Publicado en el diario La República el jueves 29 de marzo de 2012
Los episodios recientes de vandalismo contra el sistema Transmilenio (ST) muestran un caso más en el que la teoría de las ventanas rotas aporta elementos para entender el problema.
Mi artículo anterior (marzo 8) concluía recordando una frase de Wilson y Kelling, los autores de la teoría: “el crimen callejero más grave aparece en zonas en las que no se hace nada frente a la conducta que altera el orden público”.
Desde hace rato es evidente la vulnerabilidad del ST a las conductas orientadas a alterar el orden público. En muchas ocasiones unas pocas personas lo bloquean. Basta recordar cómo los motociclistas lo hicieron cuando se mencionó la posibilidad de imponerles pico y placa; entonces pequeños grupos obstruían el carril exclusivo y en cuanto aparecía la policía, se dispersaban para luego bloquear en otro punto.

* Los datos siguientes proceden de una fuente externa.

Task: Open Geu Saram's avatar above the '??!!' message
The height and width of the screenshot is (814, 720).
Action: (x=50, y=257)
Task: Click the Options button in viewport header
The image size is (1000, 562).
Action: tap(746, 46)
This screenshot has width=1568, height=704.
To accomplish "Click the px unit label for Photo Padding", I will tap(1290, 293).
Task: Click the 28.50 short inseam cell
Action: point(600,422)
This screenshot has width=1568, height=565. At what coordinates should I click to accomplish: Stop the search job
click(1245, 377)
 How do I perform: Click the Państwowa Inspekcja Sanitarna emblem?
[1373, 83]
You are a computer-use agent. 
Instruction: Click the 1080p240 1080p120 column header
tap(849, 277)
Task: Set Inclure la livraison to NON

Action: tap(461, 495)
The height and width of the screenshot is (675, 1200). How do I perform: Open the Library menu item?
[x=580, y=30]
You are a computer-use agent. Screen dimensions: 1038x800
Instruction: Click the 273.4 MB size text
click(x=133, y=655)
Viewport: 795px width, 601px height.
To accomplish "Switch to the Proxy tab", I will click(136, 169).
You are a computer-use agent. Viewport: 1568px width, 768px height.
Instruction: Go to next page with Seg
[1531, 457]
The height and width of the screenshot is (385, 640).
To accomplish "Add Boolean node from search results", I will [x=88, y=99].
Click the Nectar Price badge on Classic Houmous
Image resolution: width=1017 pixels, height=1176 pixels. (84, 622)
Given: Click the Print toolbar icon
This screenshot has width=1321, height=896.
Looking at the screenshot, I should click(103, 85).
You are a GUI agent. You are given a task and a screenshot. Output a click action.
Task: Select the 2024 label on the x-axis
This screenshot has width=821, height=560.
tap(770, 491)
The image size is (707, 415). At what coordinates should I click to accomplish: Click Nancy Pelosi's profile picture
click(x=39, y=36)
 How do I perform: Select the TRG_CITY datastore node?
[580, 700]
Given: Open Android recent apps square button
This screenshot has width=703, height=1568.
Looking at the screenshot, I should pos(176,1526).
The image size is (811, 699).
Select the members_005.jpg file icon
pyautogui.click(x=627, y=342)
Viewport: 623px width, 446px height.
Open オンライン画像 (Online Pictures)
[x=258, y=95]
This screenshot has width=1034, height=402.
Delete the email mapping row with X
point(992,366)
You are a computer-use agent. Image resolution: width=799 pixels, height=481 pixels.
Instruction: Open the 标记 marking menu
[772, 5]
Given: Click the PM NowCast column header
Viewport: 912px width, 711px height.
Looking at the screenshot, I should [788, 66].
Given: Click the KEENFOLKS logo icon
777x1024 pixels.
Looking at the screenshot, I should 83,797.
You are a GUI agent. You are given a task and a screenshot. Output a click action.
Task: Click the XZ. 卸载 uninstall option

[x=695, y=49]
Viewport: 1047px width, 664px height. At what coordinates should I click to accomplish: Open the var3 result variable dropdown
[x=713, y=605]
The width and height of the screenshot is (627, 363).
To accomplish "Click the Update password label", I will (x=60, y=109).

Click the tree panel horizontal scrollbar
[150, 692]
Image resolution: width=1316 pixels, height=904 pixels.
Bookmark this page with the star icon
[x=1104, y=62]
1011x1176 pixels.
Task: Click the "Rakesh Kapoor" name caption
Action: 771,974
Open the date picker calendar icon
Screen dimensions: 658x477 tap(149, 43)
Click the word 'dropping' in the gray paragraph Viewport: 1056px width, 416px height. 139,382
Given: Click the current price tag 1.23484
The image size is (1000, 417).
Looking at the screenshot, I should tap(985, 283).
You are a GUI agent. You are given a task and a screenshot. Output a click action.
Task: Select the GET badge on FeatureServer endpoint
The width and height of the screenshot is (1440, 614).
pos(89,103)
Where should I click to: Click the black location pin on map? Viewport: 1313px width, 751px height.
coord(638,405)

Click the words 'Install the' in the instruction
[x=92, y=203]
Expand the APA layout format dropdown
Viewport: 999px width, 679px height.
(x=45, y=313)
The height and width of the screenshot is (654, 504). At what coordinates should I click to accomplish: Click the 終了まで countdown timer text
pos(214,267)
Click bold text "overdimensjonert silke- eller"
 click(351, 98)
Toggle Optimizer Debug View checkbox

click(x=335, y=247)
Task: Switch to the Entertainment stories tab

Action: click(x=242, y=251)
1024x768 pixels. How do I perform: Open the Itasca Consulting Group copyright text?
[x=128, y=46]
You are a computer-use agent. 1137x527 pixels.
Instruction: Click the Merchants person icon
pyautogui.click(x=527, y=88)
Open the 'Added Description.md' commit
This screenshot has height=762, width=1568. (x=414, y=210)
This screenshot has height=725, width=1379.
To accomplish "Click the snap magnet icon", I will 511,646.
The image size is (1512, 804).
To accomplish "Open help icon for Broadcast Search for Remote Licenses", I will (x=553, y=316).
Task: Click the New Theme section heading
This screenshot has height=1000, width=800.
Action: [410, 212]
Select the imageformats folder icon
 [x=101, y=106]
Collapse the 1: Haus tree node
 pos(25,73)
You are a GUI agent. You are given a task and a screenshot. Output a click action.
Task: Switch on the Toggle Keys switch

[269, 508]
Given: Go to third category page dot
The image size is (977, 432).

Pese a la múltiple y frecuente evidencia de la vulnerabilidad, no hay decisiones de fondo que anticipen o neutralicen estas acciones que afectan a la gran mayoría de usuarios.
Desde hace varios meses se observa una modalidad de “colados” que exponiendo su vida se meten por un lado del bus cuando este para y las puertas de la estación se abren para la salida y el acceso de pasajeros. Tampoco hay acciones de fondo orientadas a frenar este comportamiento que ya ha ocasionado varias tragedias, especialmente de jóvenes. Los padres de algunas de las víctimas han señalado que no lo hacían por falta de dinero, sino por “diversión” o por ahorrarse unos pesos para otros fines.
Justamente lo que plantea la teoría de las ventanas rotas es que esas conductas indebidas que no son frenadas transmiten al resto de la sociedad la idea de que todos lo pueden hacer. En el caso de Nueva York, sobre cuya experiencia elaboraron la teoría, el número de colados en el metro empezó por unos pocos, luego fue creciendo ante la inacción de las autoridades y finalmente se llegaron a contabilizar 170 mil por día. Luego aparecieron los grafitis invadiendo las estaciones y los vagones.
La falta de medidas para contrarrestar esas conductas terminó por generar el ambiente de que el metro era tierra de nadie; pronto las pandillas juveniles se “apropiaron” de él para cometer delitos menores y el número de usuarios se redujo considerablemente.
A primera vista, aplicar este escenario al ST puede parecer una exageración. No obstante, basta con observar otras actividades que van más “adelantadas”. Por ejemplo, los motociclistas. Las motos son un medio de transporte económico, eficiente e inteligente, por la relación entre el peso transportado y la energía necesaria (además, algunos dicen que es la venganza japonesa); esto es bueno para una sociedad que las utiliza adecuadamente.
En Colombia el problema radica en que los conductores de estos vehículos actúan como si las normas de tránsito no existieran; no saben que los andenes son para los peatones, que no se puede ir en contravía, que los semáforos se deben respetar, e incluso ignoran que la rampa de los puentes peatonales es para las personas mayores o en silla de ruedas y no para las motos.
¿Y por qué actúan así? La teoría de los vidrios rotos indica que lo hacen porque otros lo hacen y nadie les dice nada. Lo hacen porque es muy poco probable que la autoridad los sancione (a esto contribuyen los publicitados casos de conductores de buses que acumulan infracciones de tránsito por sumas millonarias y siguen manejando sin problema).
Volviendo al ST, las débiles sanciones (ningún arrestado por tratarse de delitos menores y tener las cárceles llenas), posibles multas moderadas (en consideración a que los papás son pobres) y aumento de la vigilancia solo por unos pocos días, dejan en la sociedad la imagen de que esos actos vandálicos no tienen mayores repercusiones.